§ **TO DO**
Beneath this task are the entries; from the line with "Click the vertical scrollbar down arrow" through the last one, transcribe every line exactly and nothing else, skipping pictures.

══ DATA TO PROCESS ══

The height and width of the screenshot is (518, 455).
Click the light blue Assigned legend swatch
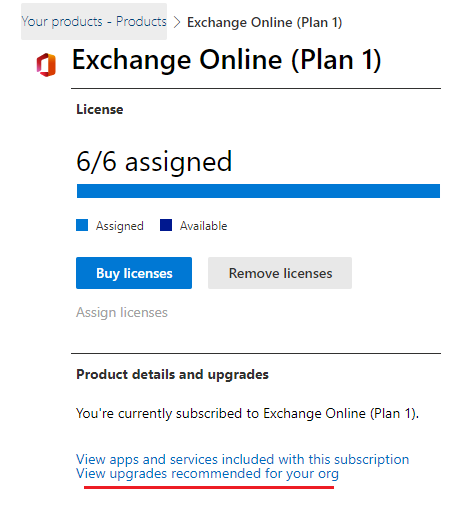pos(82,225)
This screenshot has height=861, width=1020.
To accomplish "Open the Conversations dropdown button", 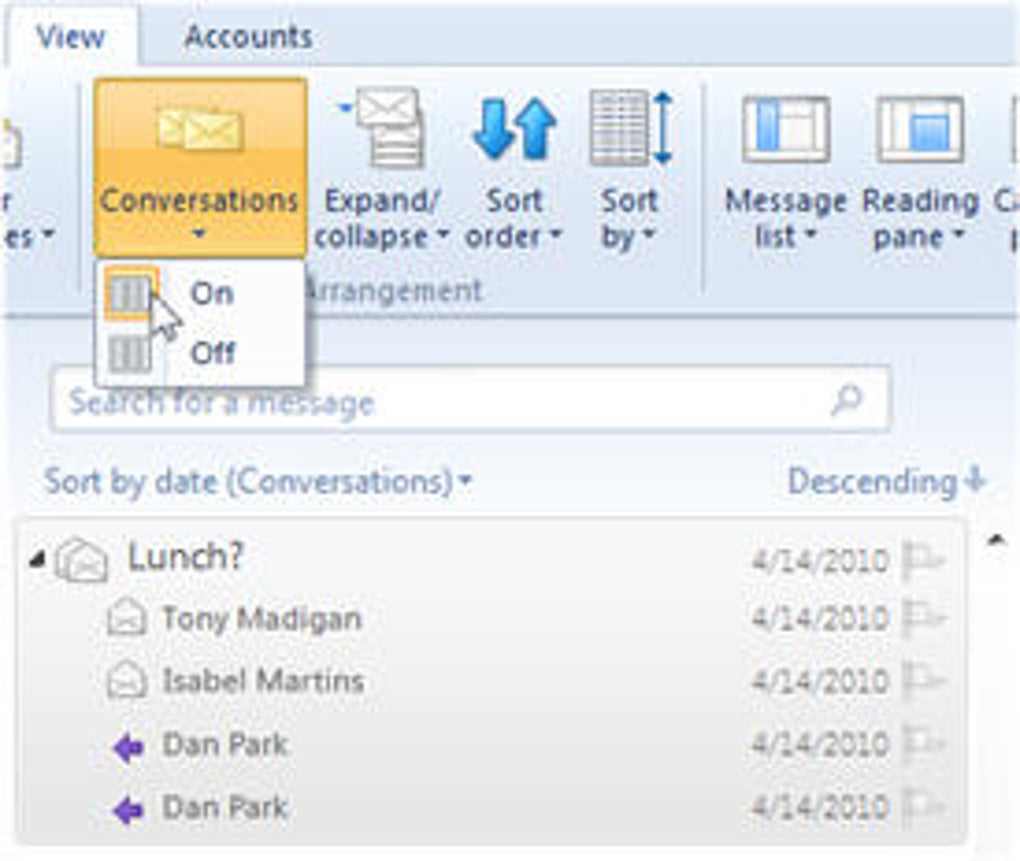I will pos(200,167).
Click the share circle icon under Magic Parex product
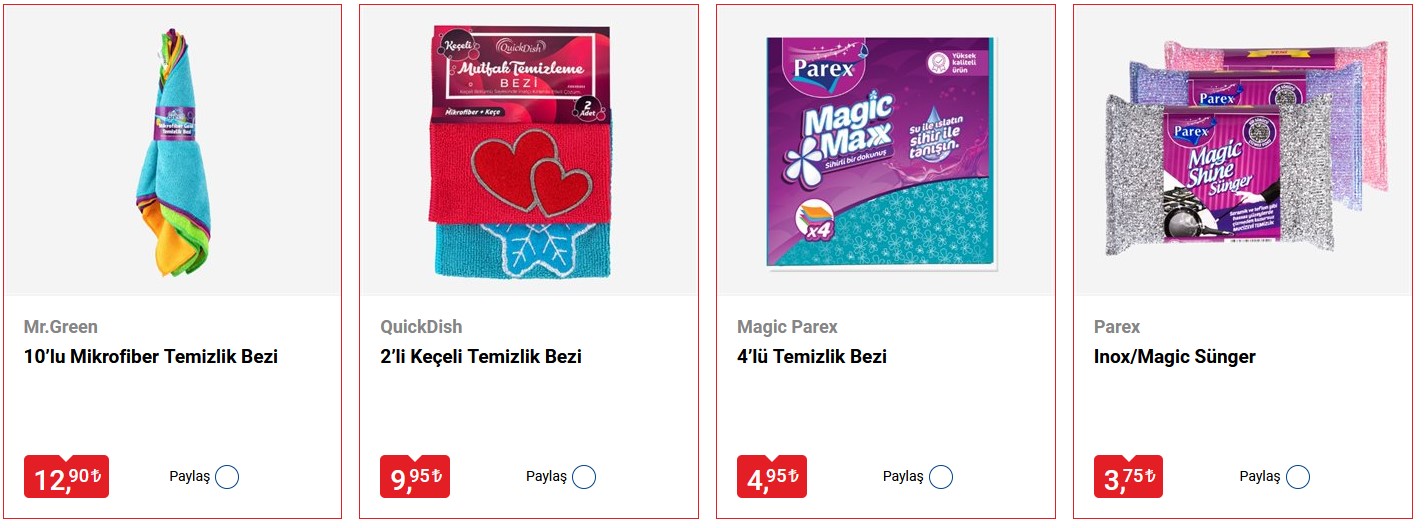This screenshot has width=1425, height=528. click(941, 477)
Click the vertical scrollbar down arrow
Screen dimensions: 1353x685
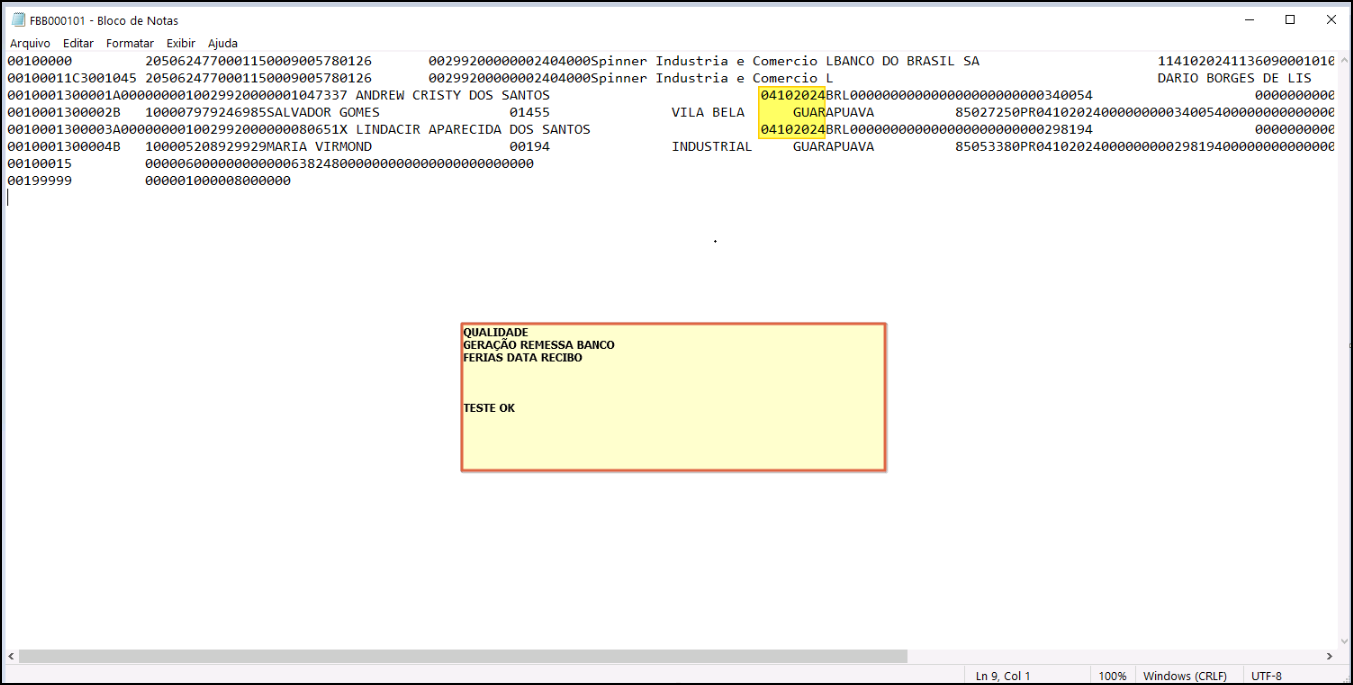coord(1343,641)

═══

§ **RESULT FOR THIS TASK**
Click the vertical scrollbar down arrow
Screen dimensions: 1353x685
coord(1343,641)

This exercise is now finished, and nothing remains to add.